Standardization of information exchange and protocols should become more uniform and satisfy national – if not European – standardization agreements. Finland has standardized healthcare data exchange at a national level and uniformized ICT, saving about 15 percent annually on ICT costs.
Another aspect is that our government asked us to make a profit out of the national project and boost our GDP through export. One wonders whether this is an ethical question. This demand probably boosts innovation because the project needs to come up with unique new solutions, but at the same time, it will very likely make our healthcare system more expensive, too. Given our demographics, it might make more sense to make choices about what treatments to offer to the elderly.
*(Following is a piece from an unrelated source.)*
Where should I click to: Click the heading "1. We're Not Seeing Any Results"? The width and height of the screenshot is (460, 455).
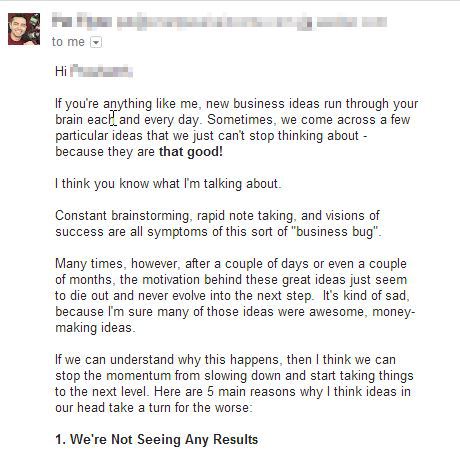(x=157, y=439)
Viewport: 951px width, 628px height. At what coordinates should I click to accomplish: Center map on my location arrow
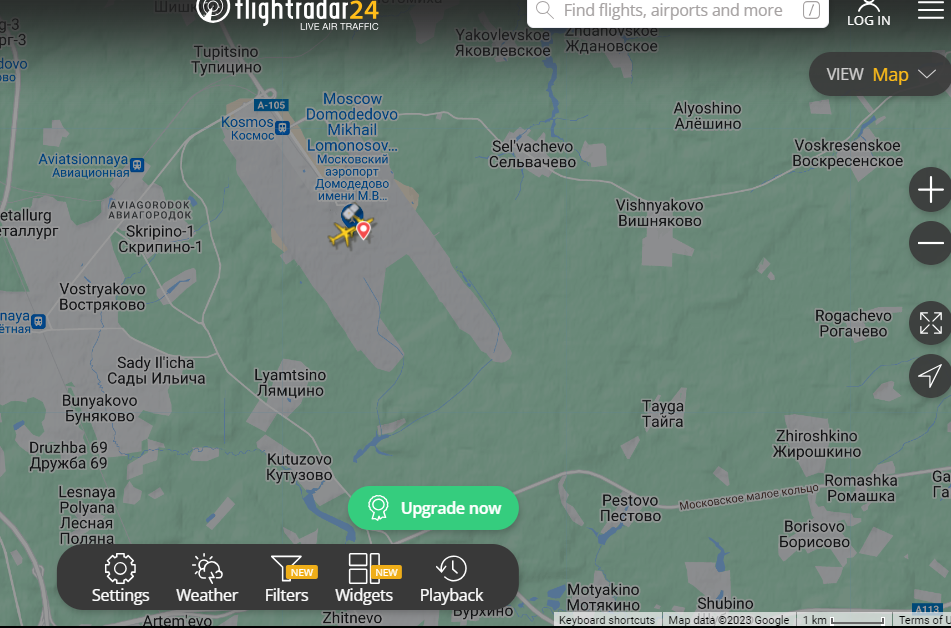click(x=930, y=376)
Can’t we do both at the same time? I remain optimistic and suggest that we can when we look back in the history of healthcare and think over a longer time. If initial investments are being made, it has always been the case that enthusiastic entrepreneurs and spinoff companies have been able to develop better solutions that were less complex and better applicable to humans. A recent example is ultrasound imaging, which in many cases can replace more complex imaging that relies on radiation. Similarly, it should be possible in the longer term to establish more of such innovations, provided that we have the correct focus for the work.
Secondly, we need to further strengthen the ecosystem for such healthcare innovations. Otherwise, we lose development speed, causing the valuable contributions to our economy and healthcare systems to be lost. This implies that we need more tech companies in healthcare in the Netherlands.